CA Pau, 1re ch., 31 juillet 2012, n° 11-02062

PAU

Arrêt

Confirmation

PARTIES

Demandeur :

NDG Auto (SA)

Défendeur :

Vallois

COMPOSITION DE LA JURIDICTION

Président :

Mme Pons

Conseillers :

M. Augey, Mme Beneix

Avocats :

SCP Duale-Ligney, SCP Piault - Lacrampe-Carraze, Mes Bourdalle, Moutet Fortis

TGI Pau, du 6 avr. 2011

6 avril 2011

Le 19 mars 2009, M. Vallois a fait l'acquisition d'un véhicule d'occasion de marque Nissan auprès de la SA NDG Auto pour un prix de 27 836 euro.

A l'occasion d'un contrôle routier, M. Vallois a appris que ce véhicule avait été frauduleusement immatriculé le 22 septembre 2008 sous le numéro 6213 YB 37 au nom de M. Vanquelef.

Par acte d'huissier du 2 août 2010 il a fait assigner la société NDG Auto devant le Tribunal de grande instance de Pau, afin de voir prononcer la nullité de cette vente pour manquement du vendeur à son obligation de délivrance.

Par jugement du 6 avril 2011, cette juridiction a prononcé la résolution de la vente, et condamné le défendeur à restituer à M. Vallois la somme de 23 486 euro, ainsi qu'au paiement d'une indemnité de 1 000 euro au titre des frais irrépétibles.

Par déclaration au greffe du 27 mai 2011, la SA NDG Auto a relevé appel de ce jugement.

Dans ses dernières écritures déposées le 10 janvier 2012, elle a conclu à la réformation de cette décision ainsi qu'à la condamnation de M. Vallois au paiement d'une indemnité de 3 000 euro pour frais irrépétibles.

A titre subsidiaire elle a conclu à la réduction de la somme sollicitée au titre de la restitution du prix de vente compte tenu de l'utilisation faite par l'acquéreur du véhicule litigieux qui a nécessairement contribué à sa dépréciation pendant la durée de trois ans ayant suivi l'acquisition.

Elle fait observer que le véhicule aurait dû être immatriculé au nom de la SA Sofinco, ès qualités de crédit bailleur, ayant financé cet achat pour M. Vanquelef, mais qu'en raison d'une négligence imputable à cette société de crédit, le véhicule a été immatriculé directement au nom de ce dernier.

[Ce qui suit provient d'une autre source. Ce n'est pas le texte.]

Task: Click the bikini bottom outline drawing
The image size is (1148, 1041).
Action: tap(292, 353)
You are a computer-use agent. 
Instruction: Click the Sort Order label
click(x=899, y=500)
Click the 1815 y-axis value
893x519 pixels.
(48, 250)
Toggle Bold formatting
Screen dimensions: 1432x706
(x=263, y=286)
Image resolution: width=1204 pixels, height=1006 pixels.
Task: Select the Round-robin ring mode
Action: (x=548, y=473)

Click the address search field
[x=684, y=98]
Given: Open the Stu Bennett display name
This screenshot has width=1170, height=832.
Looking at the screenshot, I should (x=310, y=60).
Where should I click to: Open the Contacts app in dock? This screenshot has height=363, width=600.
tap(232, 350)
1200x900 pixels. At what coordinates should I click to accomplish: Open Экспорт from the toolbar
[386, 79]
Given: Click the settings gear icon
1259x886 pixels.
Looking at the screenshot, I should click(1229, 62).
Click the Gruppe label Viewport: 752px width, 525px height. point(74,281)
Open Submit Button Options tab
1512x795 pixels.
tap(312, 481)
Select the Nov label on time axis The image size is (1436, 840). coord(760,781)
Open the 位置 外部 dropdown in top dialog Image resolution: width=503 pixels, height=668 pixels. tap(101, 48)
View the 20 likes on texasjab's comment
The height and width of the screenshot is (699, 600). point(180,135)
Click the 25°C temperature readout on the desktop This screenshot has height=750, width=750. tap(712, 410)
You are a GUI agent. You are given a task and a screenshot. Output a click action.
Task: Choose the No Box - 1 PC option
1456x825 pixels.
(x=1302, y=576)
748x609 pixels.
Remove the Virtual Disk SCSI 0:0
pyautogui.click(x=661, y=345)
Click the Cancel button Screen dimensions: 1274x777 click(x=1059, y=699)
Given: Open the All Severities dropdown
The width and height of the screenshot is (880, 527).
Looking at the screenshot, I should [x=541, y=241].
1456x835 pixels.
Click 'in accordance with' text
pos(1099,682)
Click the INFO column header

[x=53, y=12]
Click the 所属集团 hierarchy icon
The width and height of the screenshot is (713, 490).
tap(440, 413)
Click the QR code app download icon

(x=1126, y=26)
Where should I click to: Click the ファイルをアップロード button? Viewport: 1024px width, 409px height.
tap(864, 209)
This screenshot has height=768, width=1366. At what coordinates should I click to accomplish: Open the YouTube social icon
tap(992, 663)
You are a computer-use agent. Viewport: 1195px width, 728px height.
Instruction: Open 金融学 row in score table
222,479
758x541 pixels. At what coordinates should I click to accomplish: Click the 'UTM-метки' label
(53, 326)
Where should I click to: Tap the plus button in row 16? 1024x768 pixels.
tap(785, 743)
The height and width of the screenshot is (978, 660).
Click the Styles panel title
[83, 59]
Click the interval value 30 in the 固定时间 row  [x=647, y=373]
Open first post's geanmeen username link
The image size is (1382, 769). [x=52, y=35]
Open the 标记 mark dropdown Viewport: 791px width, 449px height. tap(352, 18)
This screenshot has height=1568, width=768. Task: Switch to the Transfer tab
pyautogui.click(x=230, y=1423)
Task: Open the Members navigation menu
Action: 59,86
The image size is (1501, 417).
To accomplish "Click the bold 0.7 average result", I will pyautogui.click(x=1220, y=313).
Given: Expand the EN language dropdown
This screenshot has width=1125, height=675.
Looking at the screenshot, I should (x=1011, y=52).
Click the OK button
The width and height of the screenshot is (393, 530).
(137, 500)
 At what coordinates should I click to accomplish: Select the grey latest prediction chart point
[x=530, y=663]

Elle soutient qu'elle a procédé à toutes les vérifications préalables ainsi qu'au transfert de la carte grise au profit de M. Vallois sans aucune difficulté, dans la mesure où le véhicule n'avait pas été gagé et qu'aucune déclaration de vol n'avait été effectuée.

Elle ajoute que ce véhicule n'a été signalé volé que le 10 avril 2009, c'est-à-dire un mois après la vente intervenue au profit de M. Vallois.

Elle soutient donc qu'elle n'a pas manqué à son obligation de délivrance qui s'apprécie au jour de la vente, puisque, à cette date, le véhicule était normalement immatriculé au nom de M. Vanquelef, et qu'ainsi cette vente doit être déclarée parfaite.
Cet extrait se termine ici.